===== Exercise inputs =====
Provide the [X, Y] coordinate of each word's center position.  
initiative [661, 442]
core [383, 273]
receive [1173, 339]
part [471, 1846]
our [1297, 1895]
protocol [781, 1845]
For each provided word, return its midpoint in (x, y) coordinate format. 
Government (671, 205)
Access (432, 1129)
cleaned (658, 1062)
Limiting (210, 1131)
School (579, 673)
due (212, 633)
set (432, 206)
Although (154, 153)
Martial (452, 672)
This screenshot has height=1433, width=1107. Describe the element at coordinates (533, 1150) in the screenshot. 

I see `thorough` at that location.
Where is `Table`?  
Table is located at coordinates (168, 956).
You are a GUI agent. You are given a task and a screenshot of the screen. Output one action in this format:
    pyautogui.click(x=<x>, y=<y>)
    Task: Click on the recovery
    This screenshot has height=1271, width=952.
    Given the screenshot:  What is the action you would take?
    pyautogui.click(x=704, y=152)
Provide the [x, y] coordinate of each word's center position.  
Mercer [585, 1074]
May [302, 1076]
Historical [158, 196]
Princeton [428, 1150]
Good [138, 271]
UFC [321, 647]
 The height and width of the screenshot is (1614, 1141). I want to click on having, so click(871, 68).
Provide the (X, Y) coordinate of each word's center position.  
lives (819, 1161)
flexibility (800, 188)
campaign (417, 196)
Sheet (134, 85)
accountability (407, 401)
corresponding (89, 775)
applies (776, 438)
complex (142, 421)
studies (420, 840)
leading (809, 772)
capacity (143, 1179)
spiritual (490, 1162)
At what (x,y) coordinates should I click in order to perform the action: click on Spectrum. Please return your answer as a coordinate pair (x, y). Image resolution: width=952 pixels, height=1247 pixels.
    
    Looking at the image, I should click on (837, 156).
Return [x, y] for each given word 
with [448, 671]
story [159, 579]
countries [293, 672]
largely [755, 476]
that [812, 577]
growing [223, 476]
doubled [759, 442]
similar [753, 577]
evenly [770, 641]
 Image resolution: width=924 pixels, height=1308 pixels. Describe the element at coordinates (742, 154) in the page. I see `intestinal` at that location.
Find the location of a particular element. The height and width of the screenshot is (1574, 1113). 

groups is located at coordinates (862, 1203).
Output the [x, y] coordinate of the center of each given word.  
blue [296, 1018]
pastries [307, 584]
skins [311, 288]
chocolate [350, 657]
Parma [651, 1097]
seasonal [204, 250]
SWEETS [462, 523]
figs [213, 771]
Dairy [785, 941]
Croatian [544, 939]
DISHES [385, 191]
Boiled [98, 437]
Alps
=====
- [What is required]: Edit the records above so that every occurrence of "center position" reads "midpoint", and leave everything else unchanged.

- [Written response]:
Provide the [X, Y] coordinate of each word's midpoint.  
initiative [661, 442]
core [383, 273]
receive [1173, 339]
part [471, 1846]
our [1297, 1895]
protocol [781, 1845]
For each provided word, return its midpoint in (x, y) coordinate format. 
Government (671, 205)
Access (432, 1129)
cleaned (658, 1062)
Limiting (210, 1131)
School (579, 673)
due (212, 633)
set (432, 206)
Although (154, 153)
Martial (452, 672)
This screenshot has height=1433, width=1107. Describe the element at coordinates (533, 1150) in the screenshot. 

I see `thorough` at that location.
Where is `Table`?  
Table is located at coordinates (168, 956).
You are a GUI agent. You are given a task and a screenshot of the screen. Output one action in this format:
    pyautogui.click(x=<x>, y=<y>)
    Task: Click on the recovery
    This screenshot has height=1271, width=952.
    Given the screenshot:  What is the action you would take?
    pyautogui.click(x=704, y=152)
Provide the [x, y] coordinate of each word's midpoint.  
Mercer [585, 1074]
May [302, 1076]
Historical [158, 196]
Princeton [428, 1150]
Good [138, 271]
UFC [321, 647]
 The height and width of the screenshot is (1614, 1141). I want to click on having, so click(871, 68).
Provide the (X, Y) coordinate of each word's midpoint.  
lives (819, 1161)
flexibility (800, 188)
campaign (417, 196)
Sheet (134, 85)
accountability (407, 401)
corresponding (89, 775)
applies (776, 438)
complex (142, 421)
studies (420, 840)
leading (809, 772)
capacity (143, 1179)
spiritual (490, 1162)
At what (x,y) coordinates should I click in order to perform the action: click on Spectrum. Please return your answer as a coordinate pair (x, y). Image resolution: width=952 pixels, height=1247 pixels.
    
    Looking at the image, I should click on (837, 156).
Return [x, y] for each given word 
with [448, 671]
story [159, 579]
countries [293, 672]
largely [755, 476]
that [812, 577]
growing [223, 476]
doubled [759, 442]
similar [753, 577]
evenly [770, 641]
 Image resolution: width=924 pixels, height=1308 pixels. Describe the element at coordinates (742, 154) in the page. I see `intestinal` at that location.
Find the location of a particular element. The height and width of the screenshot is (1574, 1113). 

groups is located at coordinates (862, 1203).
Output the [x, y] coordinate of the center of each given word.  
blue [296, 1018]
pastries [307, 584]
skins [311, 288]
chocolate [350, 657]
Parma [651, 1097]
seasonal [204, 250]
SWEETS [462, 523]
figs [213, 771]
Dairy [785, 941]
Croatian [544, 939]
DISHES [385, 191]
Boiled [98, 437]
Alps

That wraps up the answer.